* **Exercise description**: Below are entries. Pull out all lines containing "options".
[Source records — start]
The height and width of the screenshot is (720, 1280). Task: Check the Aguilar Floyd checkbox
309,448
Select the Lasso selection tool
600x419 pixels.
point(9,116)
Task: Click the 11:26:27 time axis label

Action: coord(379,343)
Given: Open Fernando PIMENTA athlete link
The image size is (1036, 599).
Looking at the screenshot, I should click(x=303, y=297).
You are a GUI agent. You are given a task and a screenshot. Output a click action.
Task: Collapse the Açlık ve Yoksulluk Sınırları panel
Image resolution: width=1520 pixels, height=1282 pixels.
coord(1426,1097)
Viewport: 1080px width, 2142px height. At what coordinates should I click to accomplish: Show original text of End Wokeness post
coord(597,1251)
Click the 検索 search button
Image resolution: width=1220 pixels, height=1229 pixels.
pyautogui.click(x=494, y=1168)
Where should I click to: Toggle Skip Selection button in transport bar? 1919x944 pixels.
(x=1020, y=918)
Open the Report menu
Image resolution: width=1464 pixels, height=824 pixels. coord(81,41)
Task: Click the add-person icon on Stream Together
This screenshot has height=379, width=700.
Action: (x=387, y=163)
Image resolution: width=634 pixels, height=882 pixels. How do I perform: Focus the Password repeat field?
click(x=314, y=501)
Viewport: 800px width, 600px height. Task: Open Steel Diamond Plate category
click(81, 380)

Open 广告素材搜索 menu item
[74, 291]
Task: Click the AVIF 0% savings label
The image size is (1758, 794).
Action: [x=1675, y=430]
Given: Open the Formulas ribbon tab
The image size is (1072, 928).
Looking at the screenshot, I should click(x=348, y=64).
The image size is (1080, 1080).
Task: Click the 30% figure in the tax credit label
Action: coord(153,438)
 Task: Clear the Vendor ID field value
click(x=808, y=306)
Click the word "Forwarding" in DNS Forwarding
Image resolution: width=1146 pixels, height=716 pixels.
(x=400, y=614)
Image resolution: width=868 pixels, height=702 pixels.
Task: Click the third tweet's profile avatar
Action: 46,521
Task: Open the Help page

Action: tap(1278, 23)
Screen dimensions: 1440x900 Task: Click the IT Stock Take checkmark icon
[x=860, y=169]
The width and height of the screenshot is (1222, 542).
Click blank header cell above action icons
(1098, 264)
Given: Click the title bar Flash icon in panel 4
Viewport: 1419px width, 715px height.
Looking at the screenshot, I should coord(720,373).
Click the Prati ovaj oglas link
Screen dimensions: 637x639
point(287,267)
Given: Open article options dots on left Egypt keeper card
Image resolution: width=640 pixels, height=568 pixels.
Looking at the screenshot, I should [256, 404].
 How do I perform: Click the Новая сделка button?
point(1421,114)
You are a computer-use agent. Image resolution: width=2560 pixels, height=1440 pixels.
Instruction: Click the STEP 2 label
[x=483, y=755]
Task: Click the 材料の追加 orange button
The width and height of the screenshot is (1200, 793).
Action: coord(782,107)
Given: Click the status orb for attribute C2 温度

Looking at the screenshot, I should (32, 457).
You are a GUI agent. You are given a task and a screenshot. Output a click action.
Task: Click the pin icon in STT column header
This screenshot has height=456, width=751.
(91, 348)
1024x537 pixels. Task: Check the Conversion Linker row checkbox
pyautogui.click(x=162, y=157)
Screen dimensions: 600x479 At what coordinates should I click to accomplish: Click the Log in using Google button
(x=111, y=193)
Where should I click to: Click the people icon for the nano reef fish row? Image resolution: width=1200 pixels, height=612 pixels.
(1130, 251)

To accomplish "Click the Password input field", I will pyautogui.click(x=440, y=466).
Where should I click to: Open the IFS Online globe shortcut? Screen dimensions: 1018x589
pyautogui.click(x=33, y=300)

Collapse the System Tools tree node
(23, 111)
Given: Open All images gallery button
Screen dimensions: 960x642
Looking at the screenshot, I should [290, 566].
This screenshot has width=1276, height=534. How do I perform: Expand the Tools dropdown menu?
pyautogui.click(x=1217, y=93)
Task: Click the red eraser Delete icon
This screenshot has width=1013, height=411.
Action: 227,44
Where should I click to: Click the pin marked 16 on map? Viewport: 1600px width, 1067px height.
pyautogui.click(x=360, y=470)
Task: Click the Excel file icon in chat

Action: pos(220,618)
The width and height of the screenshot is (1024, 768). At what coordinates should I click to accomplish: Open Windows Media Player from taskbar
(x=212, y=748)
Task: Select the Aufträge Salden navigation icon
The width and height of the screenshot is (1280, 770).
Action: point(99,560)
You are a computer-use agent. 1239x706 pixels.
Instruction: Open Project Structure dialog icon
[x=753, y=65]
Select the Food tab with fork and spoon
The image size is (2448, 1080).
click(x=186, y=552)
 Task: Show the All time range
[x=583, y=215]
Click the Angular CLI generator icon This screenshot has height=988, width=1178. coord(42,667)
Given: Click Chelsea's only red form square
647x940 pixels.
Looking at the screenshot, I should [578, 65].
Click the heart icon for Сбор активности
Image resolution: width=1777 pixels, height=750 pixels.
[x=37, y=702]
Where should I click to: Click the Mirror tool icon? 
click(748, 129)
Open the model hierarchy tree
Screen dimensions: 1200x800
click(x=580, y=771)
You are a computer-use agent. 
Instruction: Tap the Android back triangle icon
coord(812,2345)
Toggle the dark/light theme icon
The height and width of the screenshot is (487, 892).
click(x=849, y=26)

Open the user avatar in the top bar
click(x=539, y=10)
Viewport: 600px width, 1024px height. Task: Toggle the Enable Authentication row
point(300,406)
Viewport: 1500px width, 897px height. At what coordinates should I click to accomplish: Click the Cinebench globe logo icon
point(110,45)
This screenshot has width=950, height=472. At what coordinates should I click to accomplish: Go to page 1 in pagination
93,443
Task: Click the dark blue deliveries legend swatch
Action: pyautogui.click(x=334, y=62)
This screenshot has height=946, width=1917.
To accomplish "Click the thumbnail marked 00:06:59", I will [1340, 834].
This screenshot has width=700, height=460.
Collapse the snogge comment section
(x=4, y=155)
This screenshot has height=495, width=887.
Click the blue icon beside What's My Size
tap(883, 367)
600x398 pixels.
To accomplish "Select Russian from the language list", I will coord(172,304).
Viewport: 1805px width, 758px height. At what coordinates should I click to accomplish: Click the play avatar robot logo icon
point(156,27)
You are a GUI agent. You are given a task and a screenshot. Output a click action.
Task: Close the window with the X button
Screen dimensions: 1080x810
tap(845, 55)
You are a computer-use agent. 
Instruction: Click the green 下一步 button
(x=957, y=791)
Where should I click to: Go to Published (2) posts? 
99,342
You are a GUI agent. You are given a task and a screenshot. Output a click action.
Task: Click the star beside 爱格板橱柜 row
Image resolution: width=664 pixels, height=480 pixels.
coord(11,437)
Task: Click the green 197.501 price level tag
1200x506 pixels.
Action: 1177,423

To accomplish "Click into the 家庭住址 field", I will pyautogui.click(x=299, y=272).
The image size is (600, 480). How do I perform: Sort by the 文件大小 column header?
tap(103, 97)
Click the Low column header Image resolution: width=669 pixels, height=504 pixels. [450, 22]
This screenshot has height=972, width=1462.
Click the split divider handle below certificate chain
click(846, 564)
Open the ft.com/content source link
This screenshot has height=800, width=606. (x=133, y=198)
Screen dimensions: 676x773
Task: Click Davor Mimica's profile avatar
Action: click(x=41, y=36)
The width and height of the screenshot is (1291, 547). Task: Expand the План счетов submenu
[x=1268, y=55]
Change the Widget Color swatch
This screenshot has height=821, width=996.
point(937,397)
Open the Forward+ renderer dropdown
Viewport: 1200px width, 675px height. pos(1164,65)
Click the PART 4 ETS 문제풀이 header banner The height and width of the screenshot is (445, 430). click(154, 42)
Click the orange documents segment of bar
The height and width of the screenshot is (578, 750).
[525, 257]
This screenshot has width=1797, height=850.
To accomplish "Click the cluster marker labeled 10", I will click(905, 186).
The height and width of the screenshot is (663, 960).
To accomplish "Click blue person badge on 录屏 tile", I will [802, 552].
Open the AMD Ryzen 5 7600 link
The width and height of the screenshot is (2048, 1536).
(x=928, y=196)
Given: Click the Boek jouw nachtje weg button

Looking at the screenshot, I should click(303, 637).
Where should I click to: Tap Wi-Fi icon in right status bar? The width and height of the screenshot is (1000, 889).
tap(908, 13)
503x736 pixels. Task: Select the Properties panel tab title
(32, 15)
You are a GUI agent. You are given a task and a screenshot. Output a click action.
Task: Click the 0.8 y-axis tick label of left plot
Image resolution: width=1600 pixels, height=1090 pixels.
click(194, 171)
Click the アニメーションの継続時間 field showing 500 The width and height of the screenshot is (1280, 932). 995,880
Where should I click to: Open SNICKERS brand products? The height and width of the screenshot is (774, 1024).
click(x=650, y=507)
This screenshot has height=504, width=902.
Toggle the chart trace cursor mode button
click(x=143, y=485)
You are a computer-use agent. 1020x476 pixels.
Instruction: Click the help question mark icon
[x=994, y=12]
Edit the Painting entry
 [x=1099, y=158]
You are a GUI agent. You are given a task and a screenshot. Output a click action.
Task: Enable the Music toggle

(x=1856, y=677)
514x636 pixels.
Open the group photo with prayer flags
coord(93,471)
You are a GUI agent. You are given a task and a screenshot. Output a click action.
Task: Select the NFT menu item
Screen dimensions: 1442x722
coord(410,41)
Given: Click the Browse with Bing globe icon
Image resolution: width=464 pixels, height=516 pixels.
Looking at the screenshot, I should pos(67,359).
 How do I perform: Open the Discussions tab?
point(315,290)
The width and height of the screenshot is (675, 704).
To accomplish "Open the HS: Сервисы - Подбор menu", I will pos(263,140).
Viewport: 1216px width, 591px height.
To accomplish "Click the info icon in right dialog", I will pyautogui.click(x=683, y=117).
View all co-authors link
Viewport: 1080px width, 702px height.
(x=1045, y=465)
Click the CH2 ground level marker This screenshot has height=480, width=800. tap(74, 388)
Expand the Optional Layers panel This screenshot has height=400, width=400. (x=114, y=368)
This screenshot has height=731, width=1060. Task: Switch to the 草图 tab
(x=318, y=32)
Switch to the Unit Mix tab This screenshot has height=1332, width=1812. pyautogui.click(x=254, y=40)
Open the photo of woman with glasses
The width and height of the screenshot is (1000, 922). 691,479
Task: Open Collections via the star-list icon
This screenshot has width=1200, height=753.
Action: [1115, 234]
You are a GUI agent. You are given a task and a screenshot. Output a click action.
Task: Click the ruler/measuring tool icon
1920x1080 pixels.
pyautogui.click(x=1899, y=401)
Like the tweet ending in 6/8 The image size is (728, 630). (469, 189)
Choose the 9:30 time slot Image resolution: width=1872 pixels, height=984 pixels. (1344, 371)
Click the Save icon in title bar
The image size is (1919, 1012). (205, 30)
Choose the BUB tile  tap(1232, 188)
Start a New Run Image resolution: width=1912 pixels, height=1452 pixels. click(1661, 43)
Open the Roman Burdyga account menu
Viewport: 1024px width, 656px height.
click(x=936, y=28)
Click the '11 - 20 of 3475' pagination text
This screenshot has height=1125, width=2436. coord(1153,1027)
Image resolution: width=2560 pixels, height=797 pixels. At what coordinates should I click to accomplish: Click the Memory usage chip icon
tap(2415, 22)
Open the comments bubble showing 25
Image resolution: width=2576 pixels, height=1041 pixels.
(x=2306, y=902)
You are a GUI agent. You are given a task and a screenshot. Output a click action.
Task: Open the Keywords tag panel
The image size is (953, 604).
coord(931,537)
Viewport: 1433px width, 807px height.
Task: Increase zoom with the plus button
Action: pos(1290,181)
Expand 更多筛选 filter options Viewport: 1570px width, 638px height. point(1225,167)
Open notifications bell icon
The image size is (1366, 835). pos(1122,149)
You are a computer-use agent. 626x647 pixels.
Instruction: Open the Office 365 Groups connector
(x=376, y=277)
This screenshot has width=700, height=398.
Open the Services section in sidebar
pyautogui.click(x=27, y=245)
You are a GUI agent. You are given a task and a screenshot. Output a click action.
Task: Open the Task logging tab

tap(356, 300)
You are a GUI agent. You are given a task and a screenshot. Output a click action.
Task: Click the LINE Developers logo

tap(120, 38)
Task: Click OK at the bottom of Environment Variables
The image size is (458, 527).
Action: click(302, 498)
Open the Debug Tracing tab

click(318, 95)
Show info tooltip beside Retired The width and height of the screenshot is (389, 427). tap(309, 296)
[Source records — finish]
* **Answer for this exercise**:
Given: Open article options dots on left Egypt keeper card
Expand 更多筛选 filter options Viewport: 1570px width, 638px height. point(1225,167)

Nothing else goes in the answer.